I don't think agency pricing had a big effect here. Without it, Amazon would have continued to subsidize ebook sales in order to capture / maintain market share.

Although I don't mind DRM, in part due to the ability to read DRMed content on a variety of devices, I don't think this will mollify the anti-DRM crowd. In many cases they are opposing DRM on principle rather than practicalities.

Re: Apple, IMO they're not really much of a competitor, at least not yet. Amazon blows them away in terms of sales presentation and execution, not to mention they have 15 years of experience and sales data in the book biz, plus a branding advantage. However it does give Amazon a big competitive advantage over Apple (but not B&N et al) as iBooks will be limited to iPads and iPhones.

More critically, Apple makes its money off of devices; the content largely exists to drive hardware sales, and constitutes a small fraction of Apple's revenues. Amazon, on the other hand, planned from the start to make money from both content and hardware and have them both drive revenues. Thus Apple doesn't really care if people buy iBooks or Kindle books, as long as they buy iPads.

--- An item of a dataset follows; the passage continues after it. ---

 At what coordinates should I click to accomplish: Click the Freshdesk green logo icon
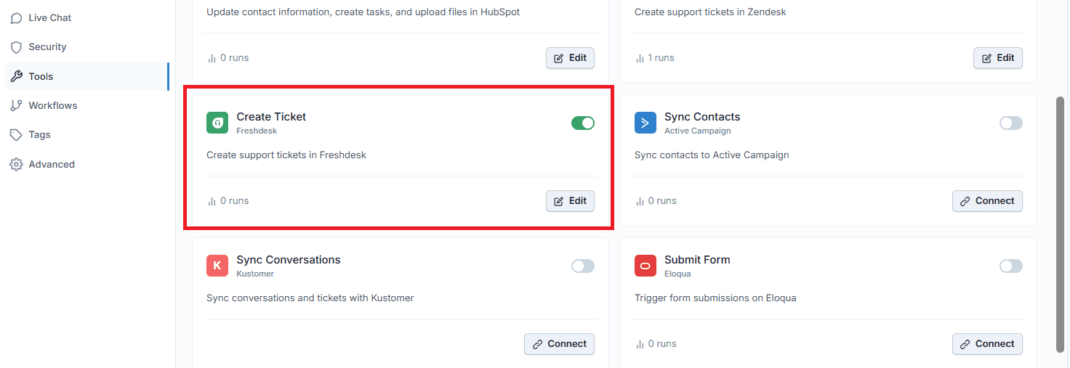click(x=217, y=123)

Also, some analysts are recognizing that the iPad is not necessarily an ereader replacement, more a complementary device. My expectation for awhile (and I suspect Amazon's as well) is that the "casual" reader will be happy with a tablet, but those who read extensively (and buy more books, thus driving a disproportionately large amount of revenue) will want a focused device with a better reading experience.

So, I'd say it's the totality of the Kindle experience and Amazon's skills at execution (not all of which is positive, of course), as well as a few structural quirks and branding, that will keep them a big player for a long time.